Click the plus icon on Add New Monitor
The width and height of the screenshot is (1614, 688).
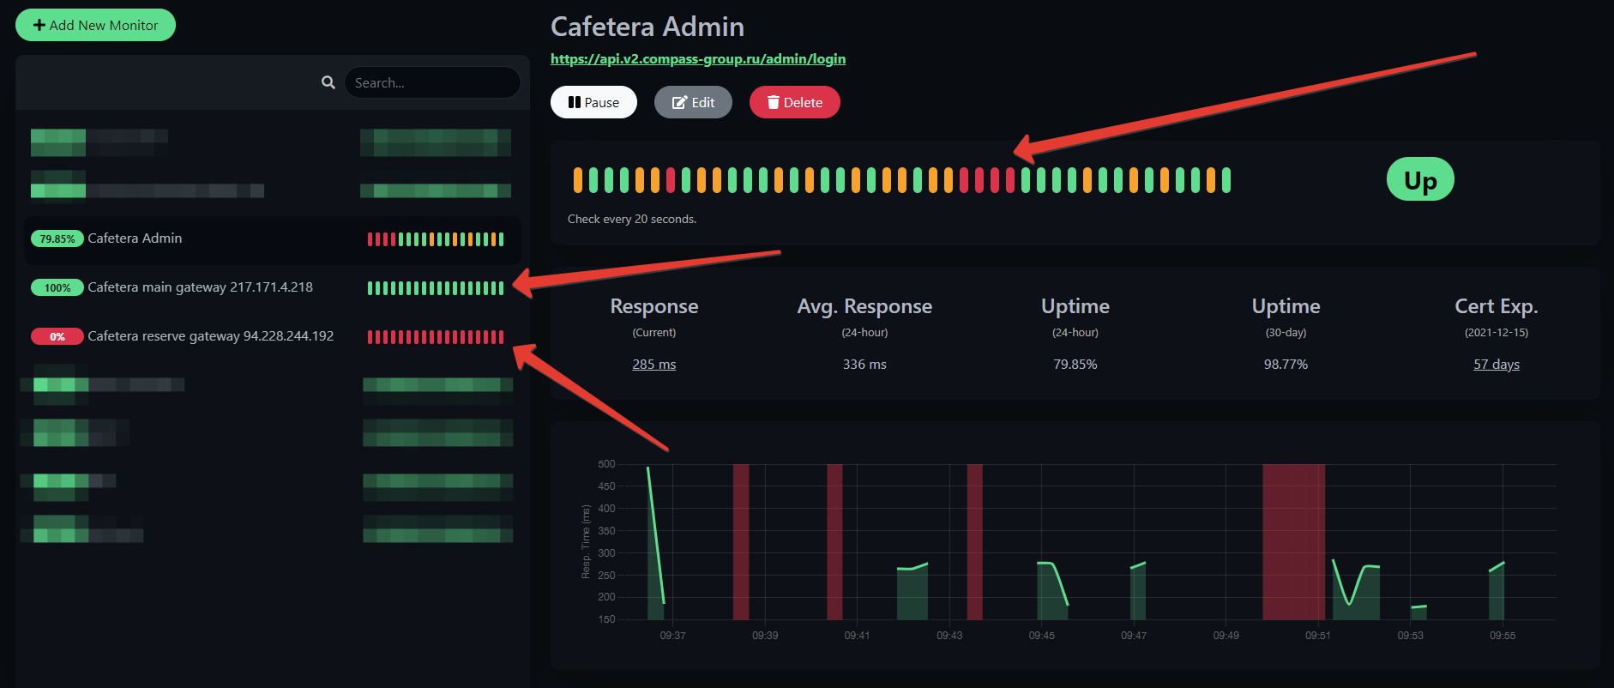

* * *

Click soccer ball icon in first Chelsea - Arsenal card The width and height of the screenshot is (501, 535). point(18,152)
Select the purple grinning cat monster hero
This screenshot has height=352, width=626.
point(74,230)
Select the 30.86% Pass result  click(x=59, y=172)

INSTRUCTIONS TO FOLLOW:
Format the stretch of data from the line containing "Click the plus icon on Add New Monitor" through the line containing "The width and height of the screenshot is (1614, 688)." as a JSON list of strings, with one string per line and blank lines left out.

ANSWER FOR THIS EXERCISE:
[
  "Click the plus icon on Add New Monitor",
  "The width and height of the screenshot is (1614, 688)."
]